Maç yayınlarına takmış durumdayım son zamanlarda. Ligtv'ye olan sevgim (!) malum, ama Atv'nin kupa maçlarındaki performansı da aklımdan çıkmıyor bir türlü. Ligtv'nin çift spikerli müthiş buluşuna karşı Atv yıllardır kadrolaşmış yorumcularını kullanıyor. İşte bu noktada bende ipler kopuyor. Gazeteler takımları kayırdıkça, televizyonlar "takım" yorumcularına kapılarını açtıkları sürece bitmeyecek bu ıstırap.

İki sezon önce Bursaspor şampiyon oldu. Hani Türkiye'de devrim olmuştu? Anladık, seyirci büyüklerde, tiraj ve reyting büyüklerde. Ama onlara büyük diye diye, adamların ayaklarını yerden kestiniz. Bursaspor'un da şampiyonluğun nimetlerinden yeteri kadar faydalanamaması biraz da kendi hataları tabii. İşte akıllı yönetici kavramı burada ortaya çıkıyor.
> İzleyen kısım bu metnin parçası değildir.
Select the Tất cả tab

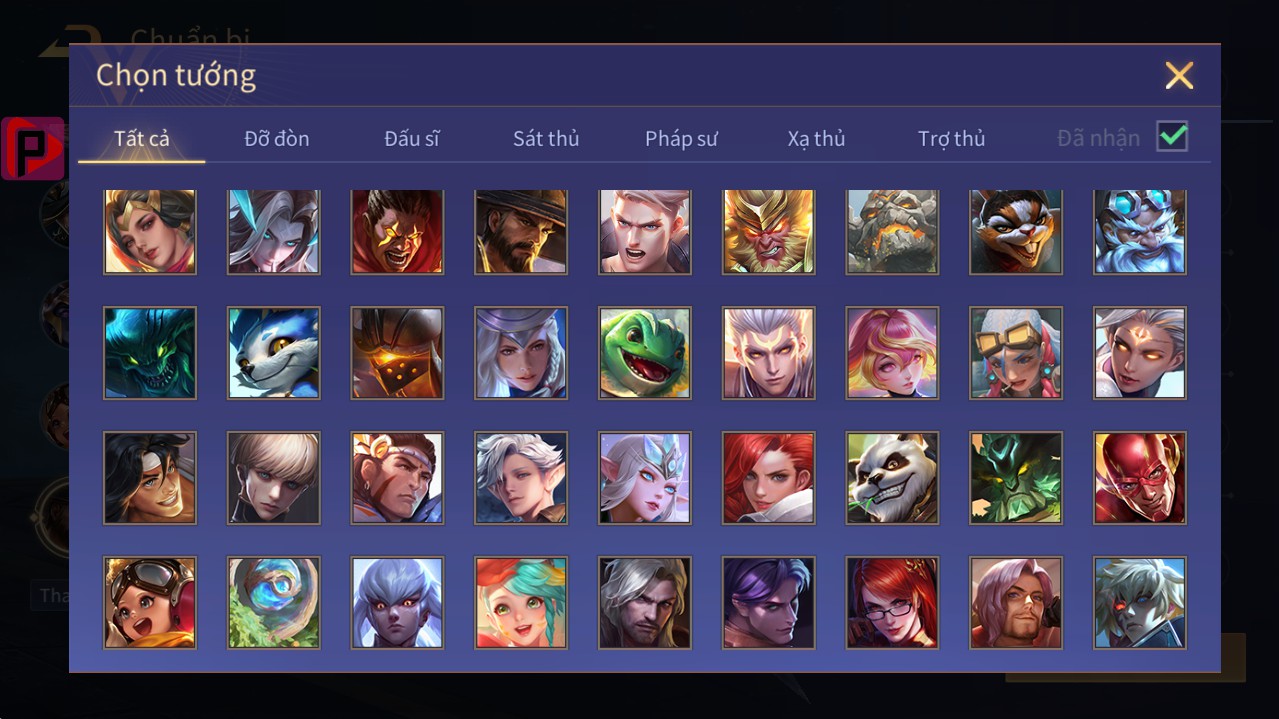point(142,138)
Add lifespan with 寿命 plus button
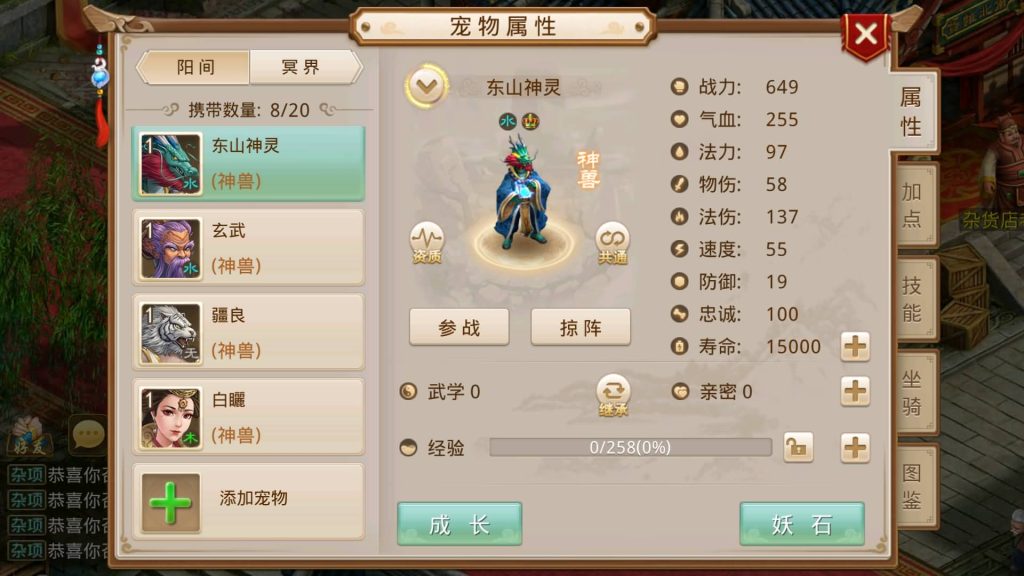Image resolution: width=1024 pixels, height=576 pixels. click(855, 346)
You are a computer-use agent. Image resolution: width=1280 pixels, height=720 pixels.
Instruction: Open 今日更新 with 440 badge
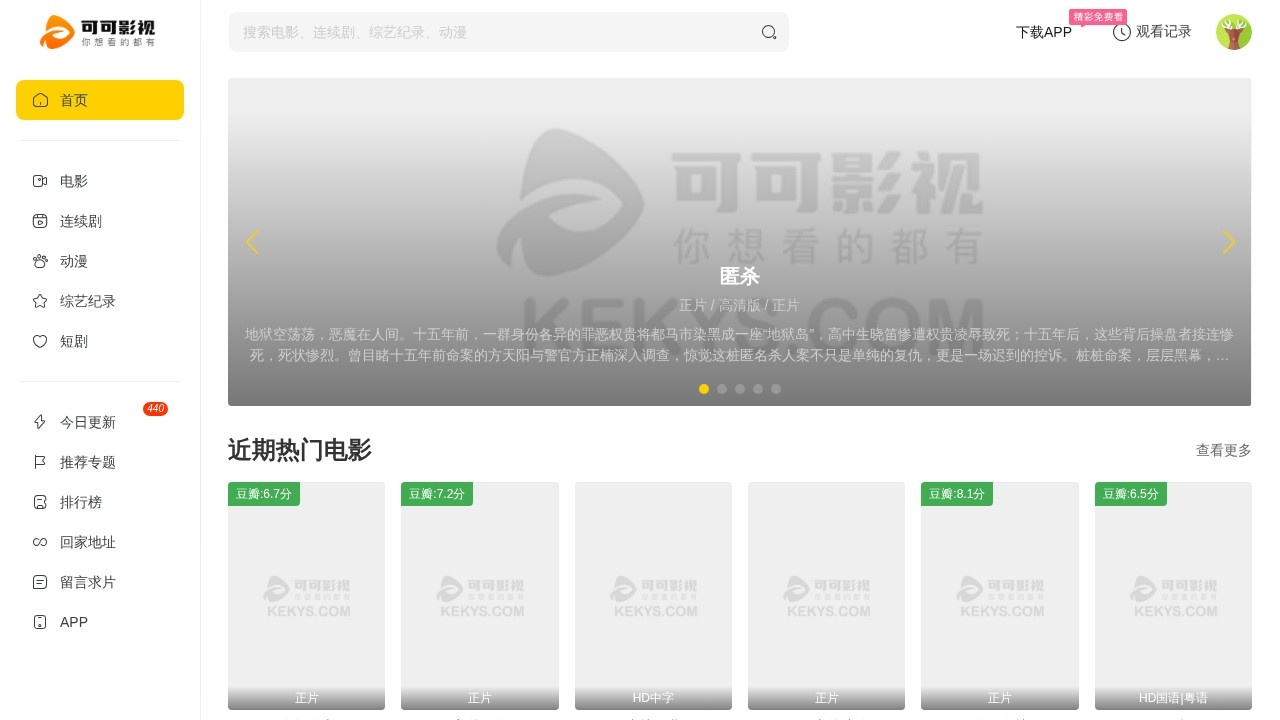[88, 422]
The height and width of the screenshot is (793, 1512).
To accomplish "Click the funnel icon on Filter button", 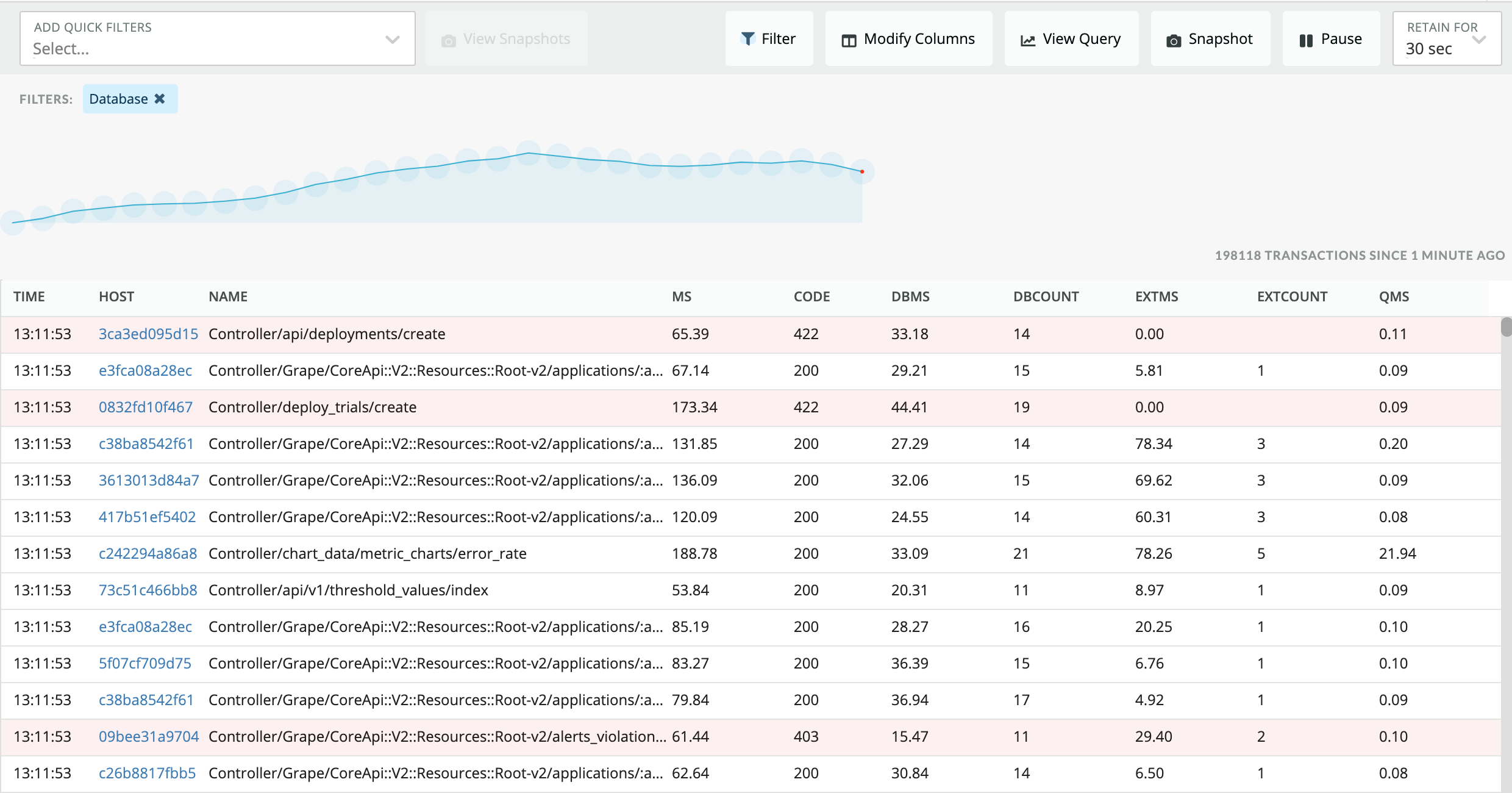I will (x=747, y=39).
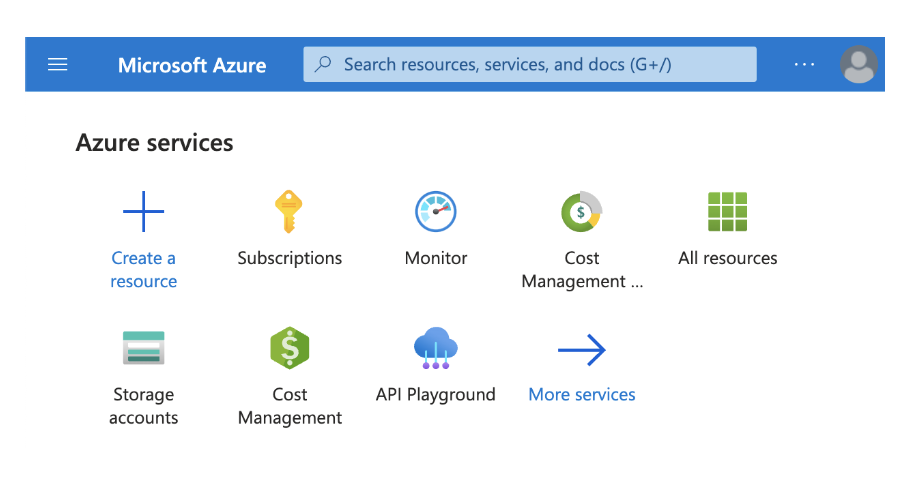The width and height of the screenshot is (912, 478).
Task: Launch the API Playground cloud icon
Action: pyautogui.click(x=436, y=348)
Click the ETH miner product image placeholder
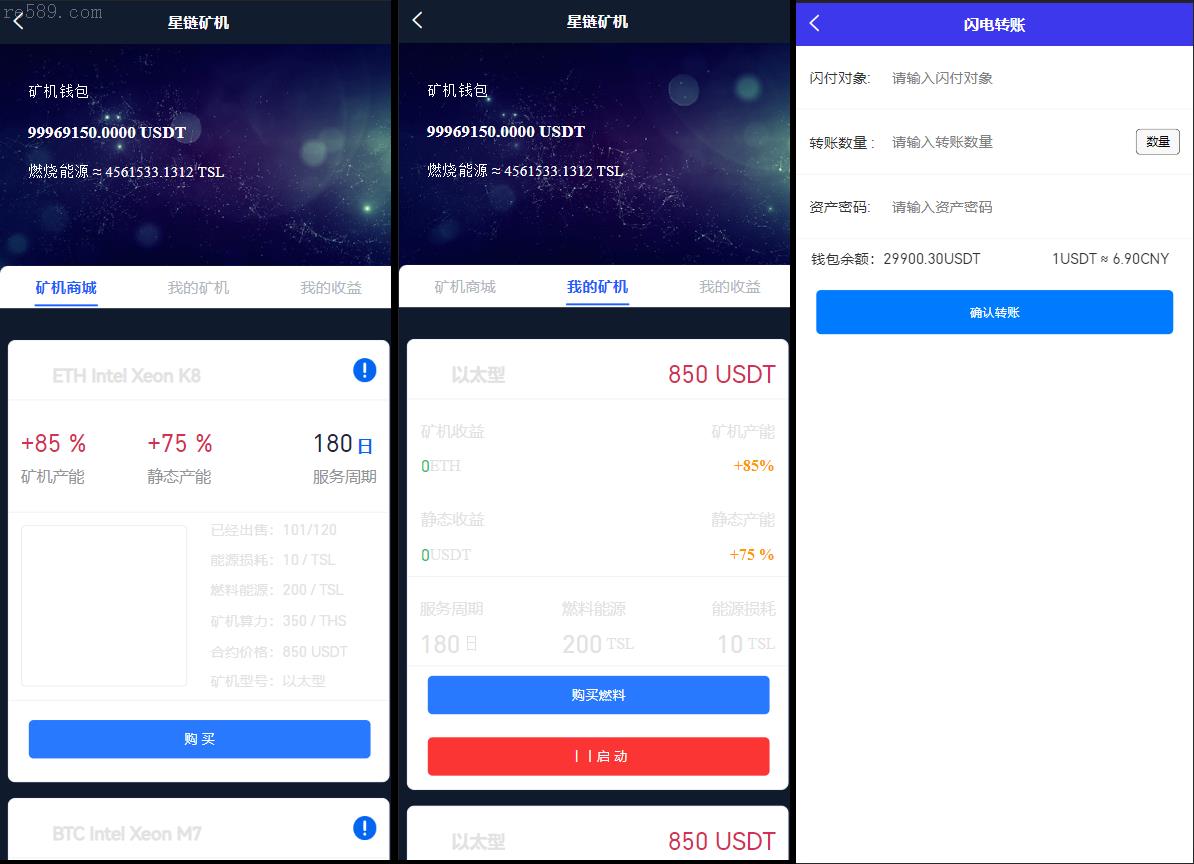 (104, 606)
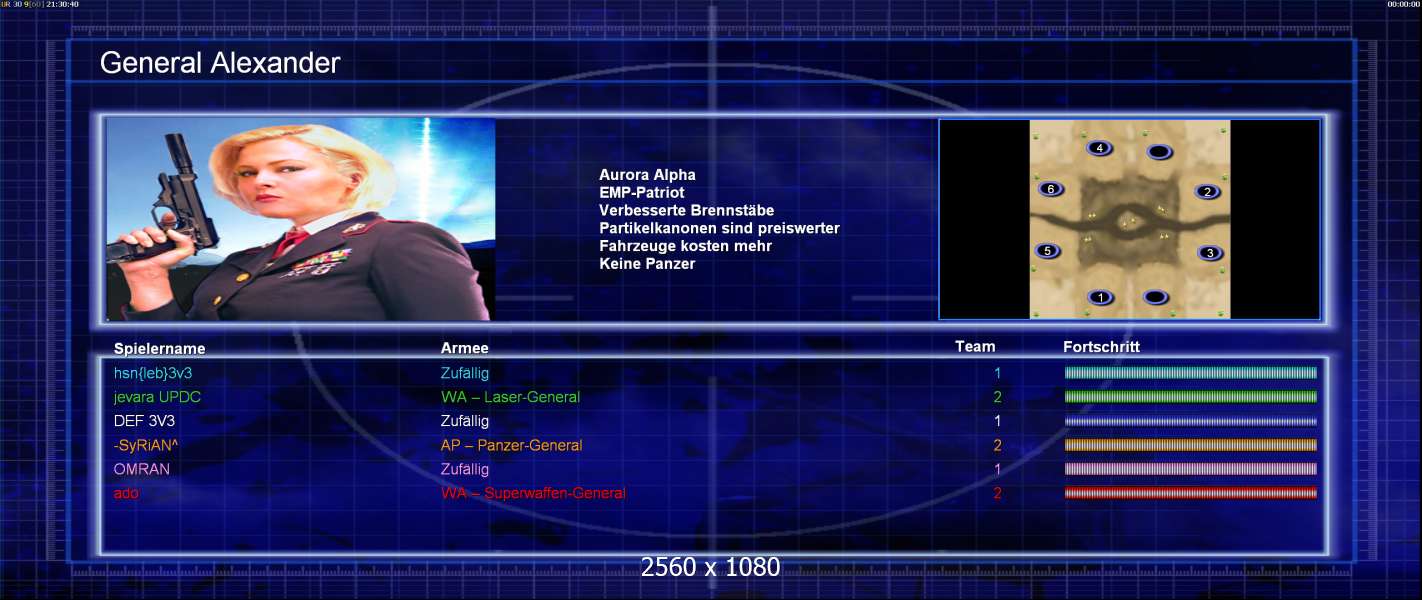The width and height of the screenshot is (1422, 600).
Task: Click start position 4 on the minimap
Action: pyautogui.click(x=1100, y=148)
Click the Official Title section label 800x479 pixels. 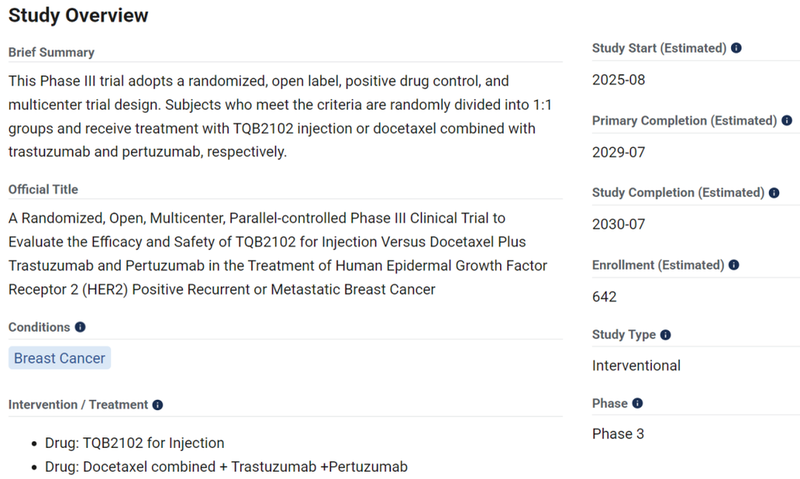43,189
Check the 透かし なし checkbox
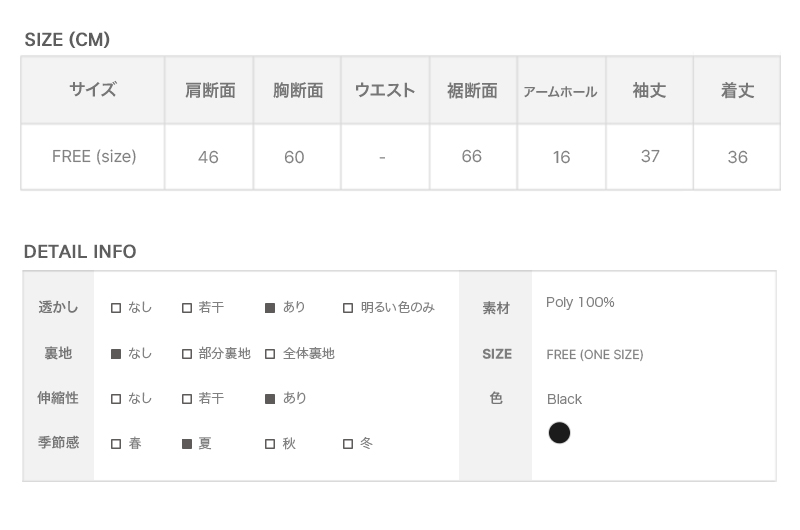The image size is (800, 530). pos(116,308)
Bakın gazetecilere. Futboldan anlamıyorlar, ama canlı yayında takımlarının (!) haklarını nasıl koruyorlar?  Spor Toto Süper Lig veya Ziraat Türkiye Kupası'nda iki Türk takımı karşılaşıyor. Galatasaray'ın yenilmesine Levent Tüzemen, Fenerbahçe'nin yenilmesine Gürcan Bilgiç çok üzülüyor. Futbol ileri gitmiyor onlara göre. Nasıl bir pişkinliktir? Kanal müdürlerinin kankalığı müessesesi bu işin kuralıdır. Onlar da oyunu kuralına göre oynarlar. Ömer Üründül ise ayrı bir fenomen. Kendi dünyasında takılıyor. Televizyon çalışanları da kendisini çok seviyormuş. Para bol, haliyle çalışanlara ikram da bol. Olan, ekranda güzel bir şeyler görmek ve duymak isteyen bize olur. Güzel bir şeyler görmek zaten zor, bari kulağımıza bu işkenceyi çektirmeyin.

Maç yayıncılığında görmek istediğim ilk yenilik, spiker ve yorumcu sesinin kısılıp sadece seyirciyi duyabileceğim bir teknolojidir. Parası neyse vereceğim, yeter ki kurtarın bizi bu azaptan.